-- REQUIREMENT --
Among the entries that follow, the required portion opens with the line containing "How do I perform: Open the 共有 dropdown?" and closes with the line containing "The image size is (749, 636).". Give that portion again exactly, and nothing else.
*** MATERIAL SHOWN ***
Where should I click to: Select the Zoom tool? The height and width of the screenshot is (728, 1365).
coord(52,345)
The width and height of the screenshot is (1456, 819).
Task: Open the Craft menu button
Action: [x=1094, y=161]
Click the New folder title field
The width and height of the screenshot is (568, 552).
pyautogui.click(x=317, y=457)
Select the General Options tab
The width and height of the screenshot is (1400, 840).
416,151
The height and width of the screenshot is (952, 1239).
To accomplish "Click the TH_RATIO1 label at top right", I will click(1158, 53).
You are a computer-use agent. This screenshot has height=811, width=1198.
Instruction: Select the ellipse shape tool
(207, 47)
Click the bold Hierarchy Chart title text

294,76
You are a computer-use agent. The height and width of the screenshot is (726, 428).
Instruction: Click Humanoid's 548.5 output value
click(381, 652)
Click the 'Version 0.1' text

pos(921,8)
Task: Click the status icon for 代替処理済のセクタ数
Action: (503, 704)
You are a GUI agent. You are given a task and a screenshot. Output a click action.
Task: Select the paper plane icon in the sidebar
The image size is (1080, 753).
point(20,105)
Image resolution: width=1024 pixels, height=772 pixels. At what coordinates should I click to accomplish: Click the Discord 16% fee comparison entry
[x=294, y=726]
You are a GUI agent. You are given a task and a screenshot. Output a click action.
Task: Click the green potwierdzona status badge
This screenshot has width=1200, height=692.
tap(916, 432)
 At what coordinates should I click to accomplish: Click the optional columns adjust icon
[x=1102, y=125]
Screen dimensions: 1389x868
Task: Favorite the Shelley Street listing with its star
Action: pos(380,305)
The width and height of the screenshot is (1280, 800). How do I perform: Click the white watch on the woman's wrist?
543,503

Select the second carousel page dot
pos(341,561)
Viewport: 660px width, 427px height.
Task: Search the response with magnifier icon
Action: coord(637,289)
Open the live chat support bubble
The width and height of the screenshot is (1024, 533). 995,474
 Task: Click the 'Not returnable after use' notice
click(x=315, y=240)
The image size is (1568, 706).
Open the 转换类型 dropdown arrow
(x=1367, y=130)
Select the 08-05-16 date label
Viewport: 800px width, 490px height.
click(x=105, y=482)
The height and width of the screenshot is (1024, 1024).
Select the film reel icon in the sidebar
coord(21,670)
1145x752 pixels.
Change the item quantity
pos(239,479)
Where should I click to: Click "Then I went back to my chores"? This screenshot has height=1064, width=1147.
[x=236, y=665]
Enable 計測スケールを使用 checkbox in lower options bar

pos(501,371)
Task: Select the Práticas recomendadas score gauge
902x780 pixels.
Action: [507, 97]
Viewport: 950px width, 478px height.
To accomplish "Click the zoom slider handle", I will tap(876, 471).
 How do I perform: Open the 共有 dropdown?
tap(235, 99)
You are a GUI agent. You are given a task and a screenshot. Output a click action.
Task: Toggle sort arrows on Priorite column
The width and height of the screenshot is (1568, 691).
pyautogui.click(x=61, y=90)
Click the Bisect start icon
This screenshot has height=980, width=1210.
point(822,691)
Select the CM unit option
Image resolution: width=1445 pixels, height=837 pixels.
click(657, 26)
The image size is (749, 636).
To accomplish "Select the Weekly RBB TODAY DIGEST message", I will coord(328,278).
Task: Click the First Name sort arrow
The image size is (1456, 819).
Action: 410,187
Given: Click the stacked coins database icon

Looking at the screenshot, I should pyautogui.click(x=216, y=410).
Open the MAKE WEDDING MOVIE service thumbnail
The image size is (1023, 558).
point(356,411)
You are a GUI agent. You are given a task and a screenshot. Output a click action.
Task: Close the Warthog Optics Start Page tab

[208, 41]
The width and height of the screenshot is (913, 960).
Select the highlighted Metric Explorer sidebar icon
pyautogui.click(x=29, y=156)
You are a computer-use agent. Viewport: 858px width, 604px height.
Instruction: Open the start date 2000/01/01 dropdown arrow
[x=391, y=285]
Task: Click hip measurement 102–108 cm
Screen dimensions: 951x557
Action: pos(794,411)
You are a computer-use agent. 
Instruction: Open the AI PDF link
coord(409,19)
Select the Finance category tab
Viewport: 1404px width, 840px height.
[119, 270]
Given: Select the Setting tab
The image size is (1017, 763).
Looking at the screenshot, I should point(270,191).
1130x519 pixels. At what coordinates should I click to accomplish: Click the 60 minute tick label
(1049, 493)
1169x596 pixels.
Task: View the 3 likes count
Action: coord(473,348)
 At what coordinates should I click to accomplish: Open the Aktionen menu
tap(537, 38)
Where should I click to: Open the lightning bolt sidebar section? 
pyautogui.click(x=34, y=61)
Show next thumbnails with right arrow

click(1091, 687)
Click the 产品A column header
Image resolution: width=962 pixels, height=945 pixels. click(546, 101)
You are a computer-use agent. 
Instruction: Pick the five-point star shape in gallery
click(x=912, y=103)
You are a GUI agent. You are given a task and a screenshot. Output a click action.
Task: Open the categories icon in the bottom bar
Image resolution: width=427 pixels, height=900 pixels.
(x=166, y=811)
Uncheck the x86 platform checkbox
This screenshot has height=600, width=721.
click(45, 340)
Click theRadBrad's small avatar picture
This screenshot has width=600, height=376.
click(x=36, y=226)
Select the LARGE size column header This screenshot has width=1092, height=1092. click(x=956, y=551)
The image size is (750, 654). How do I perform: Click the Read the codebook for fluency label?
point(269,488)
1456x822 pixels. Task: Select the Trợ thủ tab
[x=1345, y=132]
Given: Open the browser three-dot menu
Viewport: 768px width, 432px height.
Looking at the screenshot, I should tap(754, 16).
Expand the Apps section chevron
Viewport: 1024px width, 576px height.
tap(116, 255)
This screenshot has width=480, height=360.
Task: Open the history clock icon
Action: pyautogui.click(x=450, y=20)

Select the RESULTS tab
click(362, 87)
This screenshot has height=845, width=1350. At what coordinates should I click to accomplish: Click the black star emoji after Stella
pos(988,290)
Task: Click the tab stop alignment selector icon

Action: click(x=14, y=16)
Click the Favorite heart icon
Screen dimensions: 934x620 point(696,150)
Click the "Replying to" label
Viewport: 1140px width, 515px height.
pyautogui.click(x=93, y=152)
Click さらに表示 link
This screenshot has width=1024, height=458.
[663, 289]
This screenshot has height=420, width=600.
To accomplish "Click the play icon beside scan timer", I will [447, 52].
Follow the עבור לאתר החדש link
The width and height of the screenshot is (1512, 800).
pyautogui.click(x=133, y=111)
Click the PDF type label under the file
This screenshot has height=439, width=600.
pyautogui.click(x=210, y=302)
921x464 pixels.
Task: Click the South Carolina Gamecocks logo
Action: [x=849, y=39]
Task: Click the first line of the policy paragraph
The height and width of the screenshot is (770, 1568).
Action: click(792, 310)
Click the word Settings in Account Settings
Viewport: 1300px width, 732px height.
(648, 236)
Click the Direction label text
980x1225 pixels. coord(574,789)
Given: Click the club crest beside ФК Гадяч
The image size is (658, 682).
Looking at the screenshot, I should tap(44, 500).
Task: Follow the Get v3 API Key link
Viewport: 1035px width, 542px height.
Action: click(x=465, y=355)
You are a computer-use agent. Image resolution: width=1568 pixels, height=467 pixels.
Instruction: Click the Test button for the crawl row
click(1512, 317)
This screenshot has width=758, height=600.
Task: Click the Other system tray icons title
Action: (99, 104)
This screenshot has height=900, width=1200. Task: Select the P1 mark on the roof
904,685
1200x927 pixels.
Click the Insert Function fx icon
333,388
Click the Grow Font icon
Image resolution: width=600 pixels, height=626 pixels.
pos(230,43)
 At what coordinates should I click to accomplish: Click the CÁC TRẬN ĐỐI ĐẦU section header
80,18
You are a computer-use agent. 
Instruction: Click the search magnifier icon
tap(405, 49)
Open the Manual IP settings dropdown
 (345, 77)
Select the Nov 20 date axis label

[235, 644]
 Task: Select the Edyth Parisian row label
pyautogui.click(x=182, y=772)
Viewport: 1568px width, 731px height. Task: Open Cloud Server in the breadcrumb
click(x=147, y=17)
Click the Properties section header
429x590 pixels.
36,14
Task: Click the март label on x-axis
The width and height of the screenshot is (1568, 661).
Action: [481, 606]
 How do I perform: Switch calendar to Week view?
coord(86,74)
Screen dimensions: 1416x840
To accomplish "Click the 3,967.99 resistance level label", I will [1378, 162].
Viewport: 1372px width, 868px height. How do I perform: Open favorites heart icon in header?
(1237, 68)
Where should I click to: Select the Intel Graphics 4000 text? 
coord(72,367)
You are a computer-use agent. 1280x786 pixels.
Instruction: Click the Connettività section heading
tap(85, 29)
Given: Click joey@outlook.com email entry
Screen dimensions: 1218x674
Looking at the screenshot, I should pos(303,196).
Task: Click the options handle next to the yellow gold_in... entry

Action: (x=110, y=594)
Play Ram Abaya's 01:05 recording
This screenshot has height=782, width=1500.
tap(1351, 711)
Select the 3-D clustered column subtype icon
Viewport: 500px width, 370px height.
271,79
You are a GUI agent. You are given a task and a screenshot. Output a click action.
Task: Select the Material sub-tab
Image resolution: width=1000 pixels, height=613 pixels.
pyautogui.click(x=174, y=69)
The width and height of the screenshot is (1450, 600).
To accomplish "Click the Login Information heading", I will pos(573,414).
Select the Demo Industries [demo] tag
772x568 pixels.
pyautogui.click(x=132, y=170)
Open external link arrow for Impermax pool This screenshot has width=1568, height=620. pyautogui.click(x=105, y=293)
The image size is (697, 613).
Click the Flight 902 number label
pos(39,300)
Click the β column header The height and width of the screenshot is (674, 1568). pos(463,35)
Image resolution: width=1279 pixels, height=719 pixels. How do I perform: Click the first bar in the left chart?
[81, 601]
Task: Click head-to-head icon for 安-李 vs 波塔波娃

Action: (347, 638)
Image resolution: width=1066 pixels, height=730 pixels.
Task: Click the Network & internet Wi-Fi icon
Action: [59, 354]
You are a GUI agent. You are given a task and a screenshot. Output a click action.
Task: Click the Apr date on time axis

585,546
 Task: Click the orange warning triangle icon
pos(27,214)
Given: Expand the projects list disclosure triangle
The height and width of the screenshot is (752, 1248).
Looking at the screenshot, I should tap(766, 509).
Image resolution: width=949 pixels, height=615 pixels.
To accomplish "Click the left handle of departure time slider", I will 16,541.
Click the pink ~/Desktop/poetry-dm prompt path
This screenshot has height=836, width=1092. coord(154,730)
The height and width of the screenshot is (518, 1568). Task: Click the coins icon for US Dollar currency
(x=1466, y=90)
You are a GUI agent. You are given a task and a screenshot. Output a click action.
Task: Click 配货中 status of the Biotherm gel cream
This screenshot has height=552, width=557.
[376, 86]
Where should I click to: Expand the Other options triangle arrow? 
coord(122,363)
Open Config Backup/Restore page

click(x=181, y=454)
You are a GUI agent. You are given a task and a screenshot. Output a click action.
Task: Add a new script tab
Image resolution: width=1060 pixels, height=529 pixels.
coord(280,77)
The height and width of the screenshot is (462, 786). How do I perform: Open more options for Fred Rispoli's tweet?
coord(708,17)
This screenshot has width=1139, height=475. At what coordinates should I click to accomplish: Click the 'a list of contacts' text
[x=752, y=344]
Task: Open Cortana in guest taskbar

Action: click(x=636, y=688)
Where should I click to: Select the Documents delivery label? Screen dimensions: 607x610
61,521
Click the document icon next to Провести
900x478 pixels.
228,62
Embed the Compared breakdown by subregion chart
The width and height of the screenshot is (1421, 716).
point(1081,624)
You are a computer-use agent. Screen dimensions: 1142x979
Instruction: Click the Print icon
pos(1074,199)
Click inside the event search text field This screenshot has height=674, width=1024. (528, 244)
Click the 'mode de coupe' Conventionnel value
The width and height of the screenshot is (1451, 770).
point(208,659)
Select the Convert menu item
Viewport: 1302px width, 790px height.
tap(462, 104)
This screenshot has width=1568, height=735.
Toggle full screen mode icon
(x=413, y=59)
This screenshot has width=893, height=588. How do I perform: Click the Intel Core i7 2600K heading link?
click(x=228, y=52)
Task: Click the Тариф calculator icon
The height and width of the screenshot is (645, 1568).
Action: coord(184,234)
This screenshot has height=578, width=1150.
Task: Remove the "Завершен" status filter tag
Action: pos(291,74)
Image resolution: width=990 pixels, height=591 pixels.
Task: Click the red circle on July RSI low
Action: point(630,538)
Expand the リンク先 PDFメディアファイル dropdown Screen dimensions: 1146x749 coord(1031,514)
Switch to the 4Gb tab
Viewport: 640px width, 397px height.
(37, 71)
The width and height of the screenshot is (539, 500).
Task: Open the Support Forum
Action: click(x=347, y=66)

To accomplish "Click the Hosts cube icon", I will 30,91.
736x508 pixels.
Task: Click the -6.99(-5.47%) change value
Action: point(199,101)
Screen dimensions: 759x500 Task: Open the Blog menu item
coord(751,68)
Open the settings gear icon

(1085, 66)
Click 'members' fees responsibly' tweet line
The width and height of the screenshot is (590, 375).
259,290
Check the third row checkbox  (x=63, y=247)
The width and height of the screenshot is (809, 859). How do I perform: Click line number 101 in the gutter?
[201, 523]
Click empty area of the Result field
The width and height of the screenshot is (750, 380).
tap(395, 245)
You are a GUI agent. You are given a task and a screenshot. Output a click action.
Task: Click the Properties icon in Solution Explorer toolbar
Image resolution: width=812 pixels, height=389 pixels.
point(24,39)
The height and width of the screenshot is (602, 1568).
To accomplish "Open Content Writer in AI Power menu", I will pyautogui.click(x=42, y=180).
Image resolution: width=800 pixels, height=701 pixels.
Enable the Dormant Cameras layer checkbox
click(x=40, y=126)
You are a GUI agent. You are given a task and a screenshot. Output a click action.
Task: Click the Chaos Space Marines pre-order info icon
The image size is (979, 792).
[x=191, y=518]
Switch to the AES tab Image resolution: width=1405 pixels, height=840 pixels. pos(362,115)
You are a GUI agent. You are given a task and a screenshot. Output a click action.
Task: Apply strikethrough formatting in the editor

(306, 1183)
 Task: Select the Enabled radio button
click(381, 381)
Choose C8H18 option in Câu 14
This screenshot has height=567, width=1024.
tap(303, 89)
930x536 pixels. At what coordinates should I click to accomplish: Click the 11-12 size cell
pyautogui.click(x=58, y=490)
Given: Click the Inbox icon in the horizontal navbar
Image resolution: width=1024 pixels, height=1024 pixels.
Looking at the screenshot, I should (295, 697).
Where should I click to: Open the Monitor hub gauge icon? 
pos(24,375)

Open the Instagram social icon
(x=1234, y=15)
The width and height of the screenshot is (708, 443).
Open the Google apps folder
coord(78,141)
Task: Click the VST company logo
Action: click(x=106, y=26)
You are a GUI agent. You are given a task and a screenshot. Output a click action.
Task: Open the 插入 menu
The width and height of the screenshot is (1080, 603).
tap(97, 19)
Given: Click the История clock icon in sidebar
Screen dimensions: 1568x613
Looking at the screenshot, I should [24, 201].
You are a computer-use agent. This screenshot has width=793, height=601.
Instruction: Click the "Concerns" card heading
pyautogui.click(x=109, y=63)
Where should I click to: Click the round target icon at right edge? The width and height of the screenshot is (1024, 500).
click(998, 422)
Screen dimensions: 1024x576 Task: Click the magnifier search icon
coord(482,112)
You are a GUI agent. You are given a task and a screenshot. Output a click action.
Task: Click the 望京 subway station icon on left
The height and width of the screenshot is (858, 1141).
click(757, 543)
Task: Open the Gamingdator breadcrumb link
*** End of MATERIAL SHOWN ***
-- RESPONSE --
 How do I perform: Open the 共有 dropdown?
tap(235, 99)
You are a GUI agent. You are given a task and a screenshot. Output a click action.
Task: Toggle sort arrows on Priorite column
The width and height of the screenshot is (1568, 691).
pyautogui.click(x=61, y=90)
Click the Bisect start icon
This screenshot has height=980, width=1210.
point(822,691)
Select the CM unit option
Image resolution: width=1445 pixels, height=837 pixels.
click(657, 26)
The image size is (749, 636).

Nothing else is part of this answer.